発信者情報NTT請求事件

2015年12月1日

ネットのチャットルームにおける書込みがプライバシー侵害、名誉毀損に該当する等として、発信者情報開示請求が認められたが、プロバイダーによる情報開示請求の拒否につき重過失がないとして、損害賠償請求が棄却された事例である。

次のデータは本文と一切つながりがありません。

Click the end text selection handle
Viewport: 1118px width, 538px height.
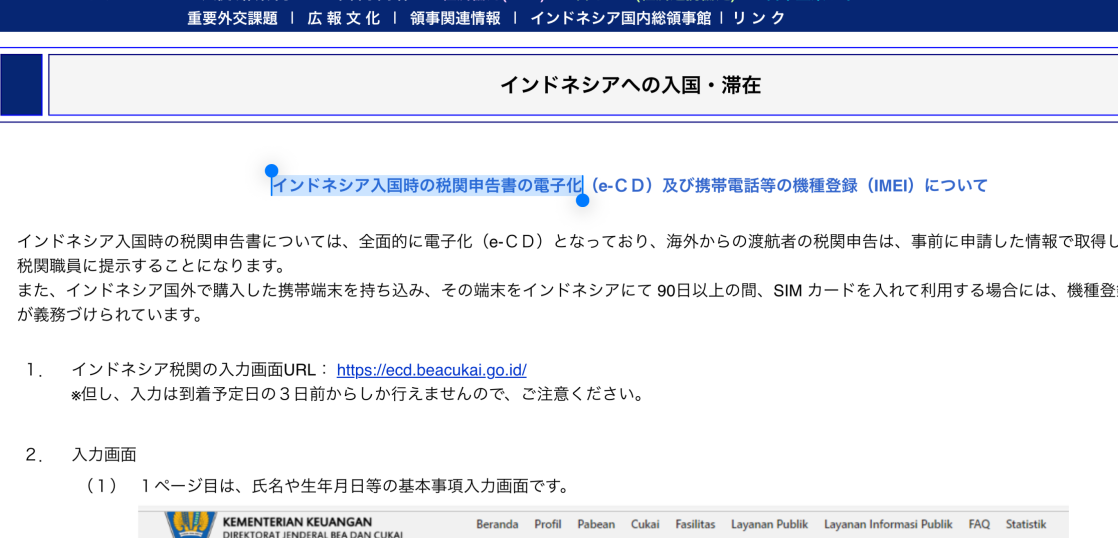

大阪地裁平成20年6月26日判決(平成20年(ワ)第461号、判タ1289号294頁)

Xは、私人である。
Yは、エヌ・テイ・テイ・コミュニケーションズ株式会社である。

インターネットのチャットルームにおいて、Aが、原告Xについて、その住所、氏名を公開し、「郵便局の配達員クビになった」、「誰もが認める人格障害」「引き籠もり40歳」などと記載した。
Xは、プロバイダ責任制限法4条1項に基づいて、Aの住所、氏名の開示を求めたが、拒否された。Xは、「別紙アクセスログ記載の参加日時から退出日時までの間に同目録記載のIPアドレスを使用してインターネットに接続していた者の氏名及び住所を開示せよ」および百万円の損害賠償を請求して訴訟を提起した。

[大阪地裁]
第17民事部の西岡繁靖裁判官は、Xのプライバシー権が侵害されたことが明白で、名誉を毀損されたことも明白で、開示を受ける正当な理由があるとして、Aの住所、氏名の開示請求を認めた。
しかし、損害賠償請求については、被告Yに、故意、重過失を認めず、原告Xの損害賠償請求は理由がない、とした。
Aは、原告Xから、(弁護士が発信者の住所を調べ、判明したら原告が極道をAの下に送るから待ってろよ)、との脅迫を度々受けており、被告Yとしては、Aの意見を尊重して、原告の開示請求に応じることはできないと判断した事情があった。

発信者情報開示請求について、被告側にもいろいろの事情がある。